Spencer strikes back, and then some

(Note: I posted a modified version of this entry at Jihad Watch. Robert Spencer replied, and a long exchange ensued between us.)

I just came upon a week-old reply by Robert Spencer to my recent criticisms of him over his extravagant support for Hirsi Ali and for what I call his neoconservatism or liberalism. While I don’t have time to reply in detail, I am struck by one thing. After quoting some of my criticisms of him and Hirsi Ali and Ibn Warraq, Spencer characterizes my statements as “ad hominem smears. Not only does he sling the mud at Hirsi Ali and me, but at Jihad Watch Board member Ibn Warraq.” Then he refers again to “Auster’s smear of Ibn Warraq.” He concludes his article by describing me as a “dyspeptic misanthrope.” Spencer’s commenters all seem to agree with him. I have nary a defender in the bunch. One says I am as bad as Patrick Buchanan.

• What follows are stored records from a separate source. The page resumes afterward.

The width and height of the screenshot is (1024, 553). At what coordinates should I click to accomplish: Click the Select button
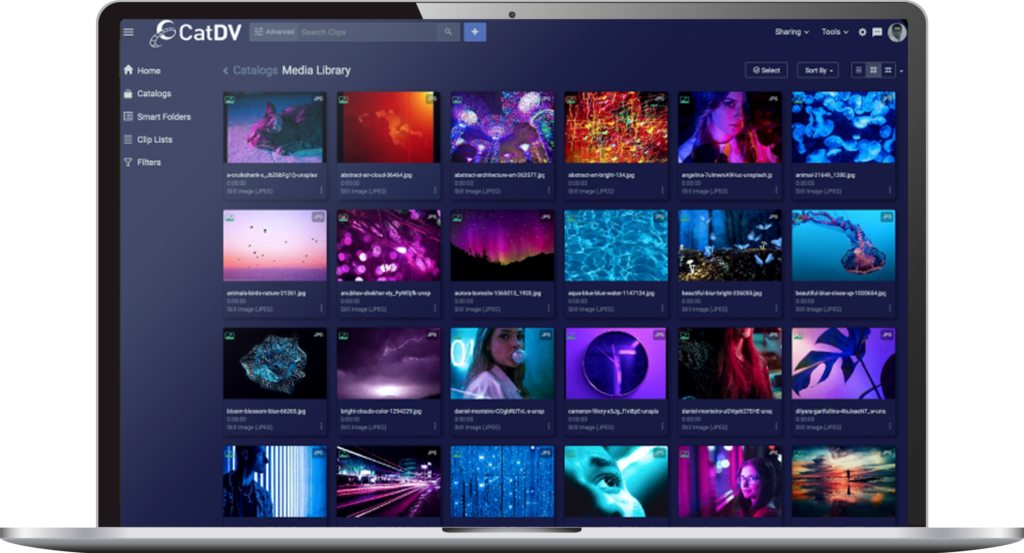766,70
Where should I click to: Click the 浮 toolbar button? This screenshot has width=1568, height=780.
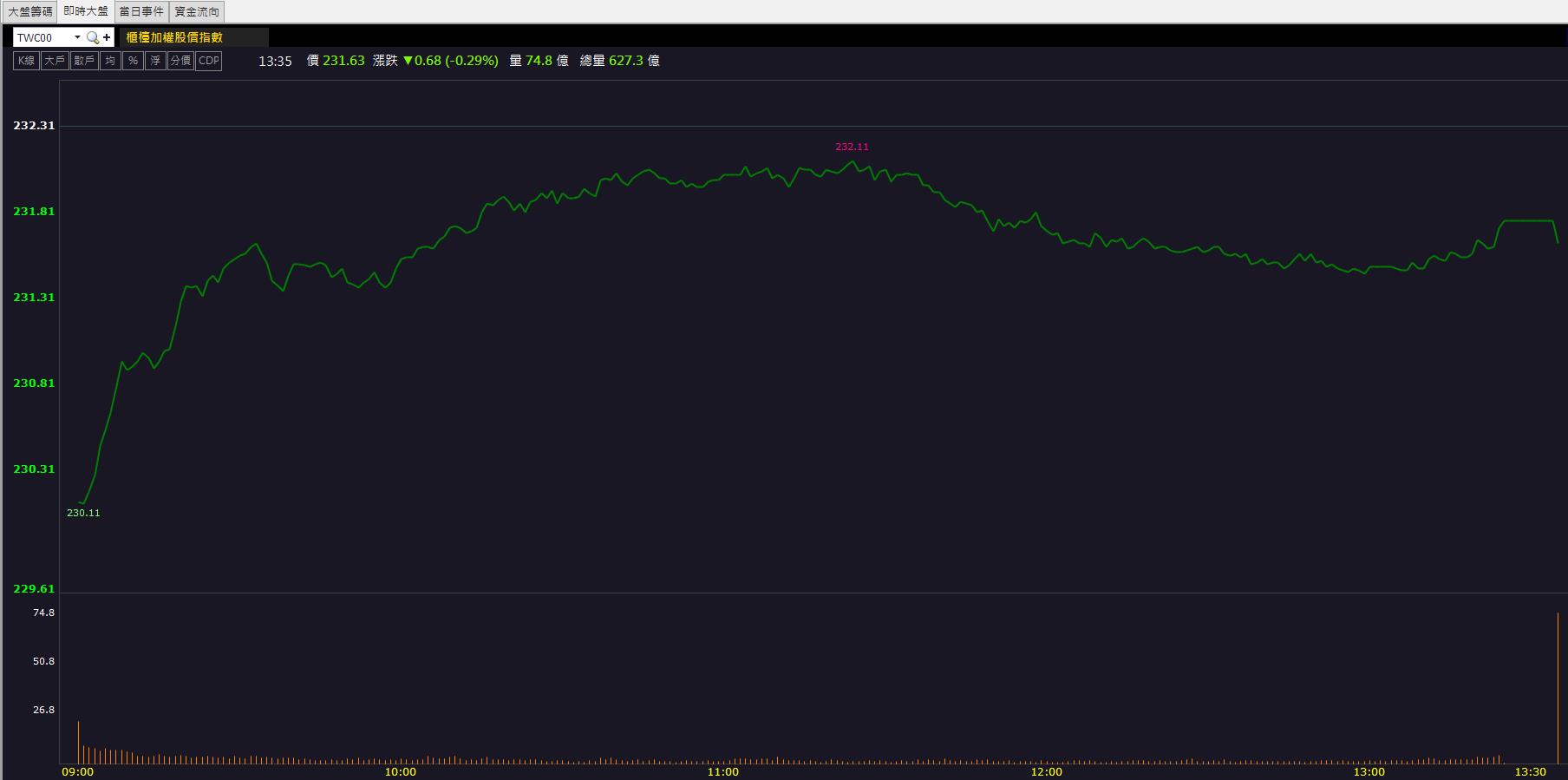155,61
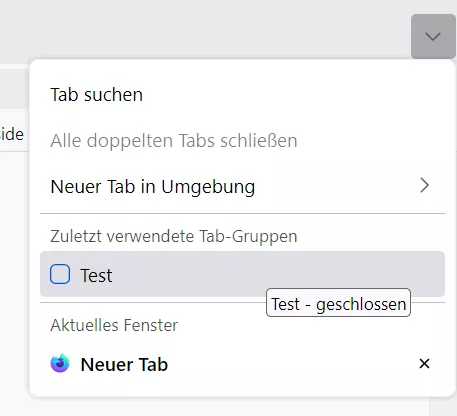457x416 pixels.
Task: Click the list all tabs chevron button
Action: (433, 36)
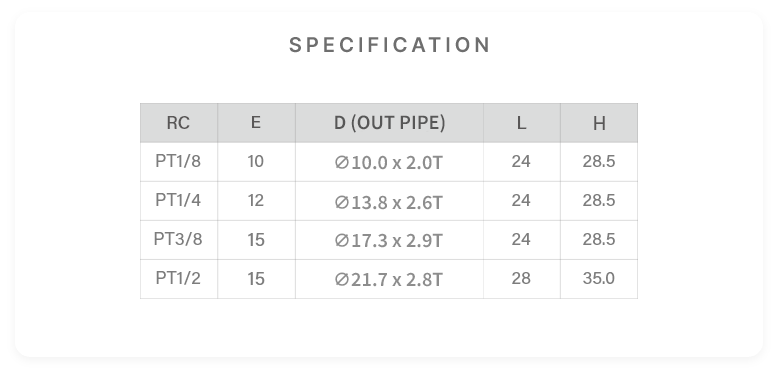
Task: Click the PT1/4 cell
Action: click(178, 200)
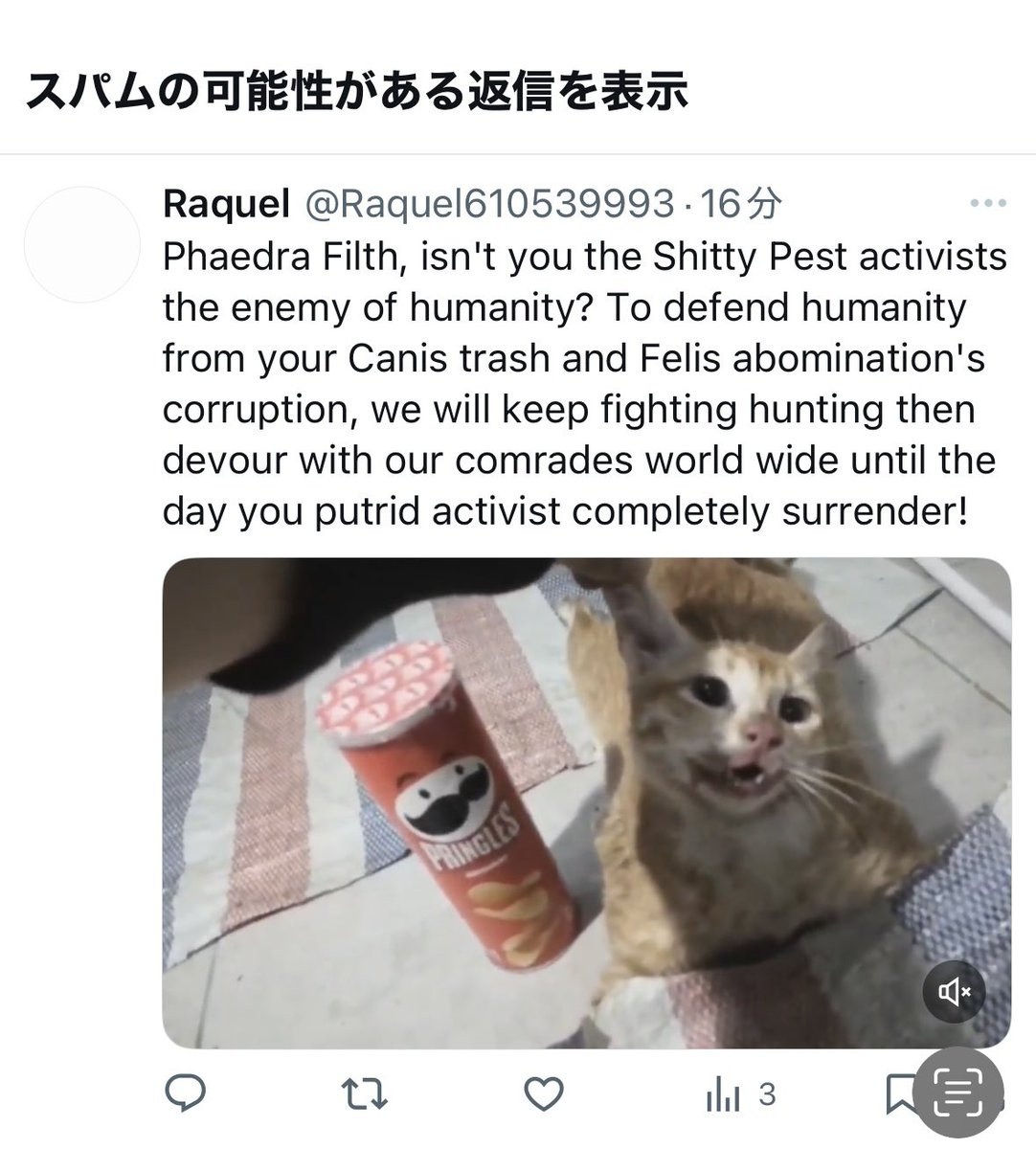Viewport: 1036px width, 1149px height.
Task: Like the post with the heart icon
Action: pyautogui.click(x=543, y=1093)
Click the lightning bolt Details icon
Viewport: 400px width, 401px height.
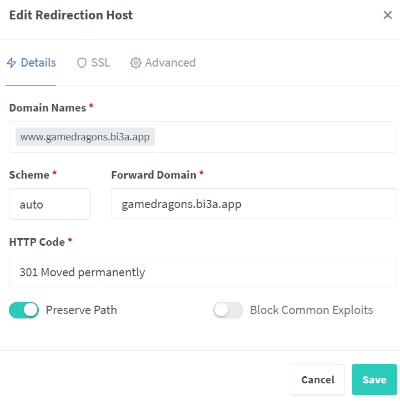[x=11, y=63]
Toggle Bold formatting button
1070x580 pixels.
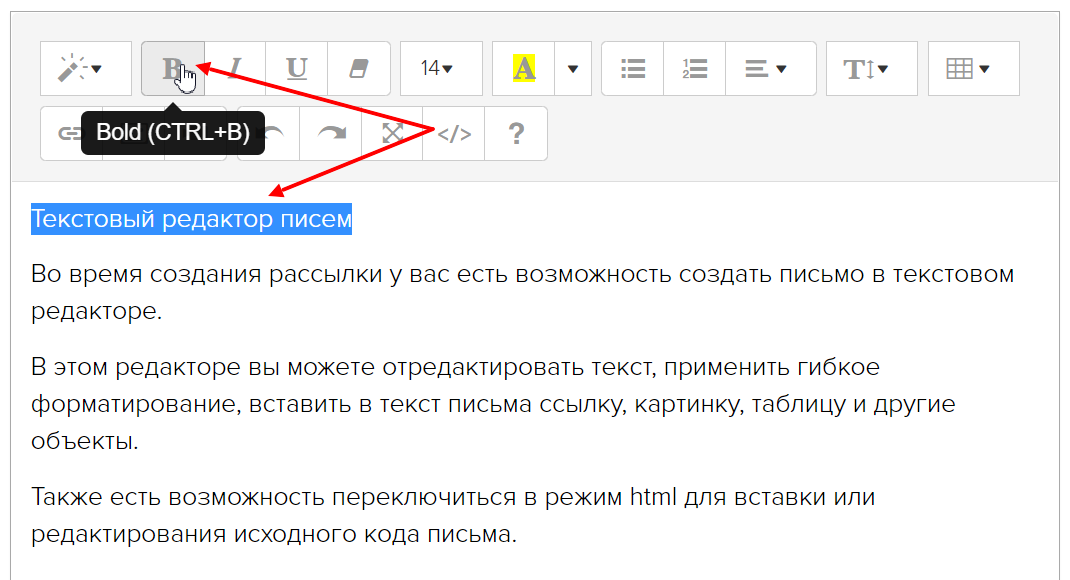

I invite the reader to read my writings about Spencer and the others, linked below, and compare them to the personal tone Spencer used about me, and then ask himself who is smearing whom. I acknowledge that he has the right to say I smeared Ali, since I have described her as an enemy of our civilization. I don’t know what I said that could be called a smear of Spencer or Warraq. And, by the way, despite my criticisms of Spencer, I quote him approvingly from time to time, which he never does to me. Yet he and his readers accuse me of expelling people.

Also, Spencer conveniently does not mention the objective basis for my saying that Ali is an enemy of our civilization: the fact that Ali has advocated the outlawing of Christian and conservative political parties in Europe, that she regards serious conservatives and immigration restrictionists as the equivalent of Nazis, and that she along with Warraq signed a manifesto against “theocracy,” i.e. against Christianity as much as against Islam. Except for her stand against Islam (she focuses mainly on the inequality of women under Islam), Ali seems a typical leftist. Since when do conservatives not regard leftism as a threat to civilization?

Why does Robert Spencer, a Christian conservative, support Hirsi Ali?
The significance of AEI’s hiring of Hirsi Ali
Robert Spencer as a neoconservative
Spencer and Ali, cont.
Am I wrong on Spencer?

- end of initial entry -

A reader writes:

Dear Mr. Auster,

I have been introduced to your “VFR” site by Robert Spencer through his criticism of you on the Jihad Watch web site. I thought you might like to read the e-mail that I was inspired to write to Mr. Spencer upon reading his article:

Dear Mr. Spencer,

Regarding your non-ad hominem criticism of the “dyspeptic misanthrope,” Lawrence Auster, can I conclude that, as I am not an unborn child, and not a mentally incapacitated patient (like Terri Schiavo), that I can therefore live amicably with both secularists and Mohammedans?

Yours sincerely,

Kevin O’Neill

P.S.: I do enjoy reading your Web site.

I am glad that Mr. Spencer has inadvertently plugged “VFR” because I am particularly impressed by the intellectual honesty of your writing.